Hacker Newsnew | past | comments | ask | show | jobs | submitlogin

Doubtful if "cars" means motor vehicles, as most of the US has poor public transit thus cycling would be the closest best substitute readily available. The number of cyclists would explode.

There would likely also be lots of deaths due to weakness in the supply chain.



You seem to have missed the fact that cycling deaths NOT involving cars are negligible. Remove cars, remove deaths.


About 30% of cycling deaths are not traffic related, hardly negligible. If cars magically disappeared there would be a lot more than 3 times the current number of cyclists on the road.


Your reply made me check for the UK, so in 2016 we have

"For teenage and adult cyclists, accidents are more likely to involve collisions with motor vehicles, but about 16% of fatal or serious cyclist accidents reported to the police do not involve a collision with another vehicle, but are caused by the rider losing control of their bicycle." [1]

Not quite 30% but much more than I expected and obviously not negligible. Thanks for the rebuttal.

1. https://www.rospa.com/rospaweb/docs/advice-services/road-saf... (PDF)


Citation? If car traffic is pushing someone into the shoulder, and they hit a grate, was that counted as car related? If it is a hit and run (super common), and someone comes up to a person that was left for dead, is that counted? How exactly is that 30% computed?


https://injuryfacts.nsc.org/home-and-community/safety-topics...

It does not say what counts as non-traffic incidents


I'll cite it with anecdotal evidence: I've broken a bicycle helmet twice, and neither time involved a car.


If you suffer an impact in a helmet, that is now an ex-helmet. That is, you can't repair them, and the only way to check they're still sound is destructive testing. (not trying to rebut your anecdata)


Agree but that said cyclists can still injure themselves without help from cars. We'd expect the absolute number of cycling injuries to rise with the number of cyclists. However, they will be much less serious injuries.


I think he was saying that if suddenly cars were not allowed, there would be a class of people unable to get food or services and would die. Aka, you can't replace a fedex truck delivering food to a handicapped person with 500 fedex bikers delivering one box each. (and what about couch deliveries).


> The number of cyclists would explode. There would likely also be lots of deaths due to weakness in the supply chain.

In the short term, yes.

In the medium and long term, if you Americans would put all that money you spend on cars & car infrastructure into equivalent walking and cycling infrastructure and public transport, you'd probably leave even the Dutch behind...

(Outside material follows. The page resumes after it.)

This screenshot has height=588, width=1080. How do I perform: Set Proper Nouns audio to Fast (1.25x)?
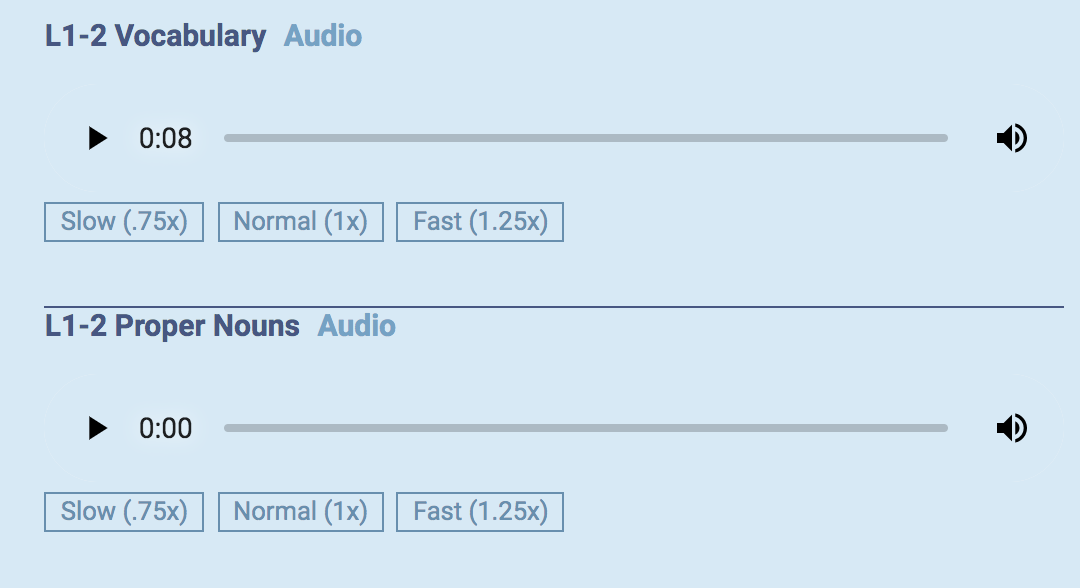[480, 512]
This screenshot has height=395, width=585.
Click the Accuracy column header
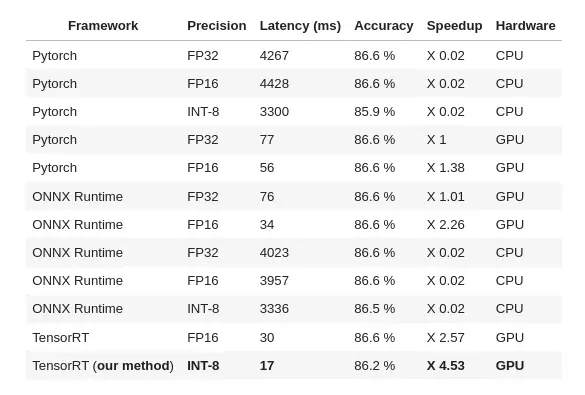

Most bikes these days are "motor vehicles".


Not here; I live in Oxford, UK - one of this country's "cycling cities". The great majority of cyclists are not motorized. Cycle theft is barely policed, and an electric bike worth £2,000 is worth pinching (the cops don't treat electric bikes differently from cheap rusty crap bikes). Most people here ride throwaway bikes costing under £300 new.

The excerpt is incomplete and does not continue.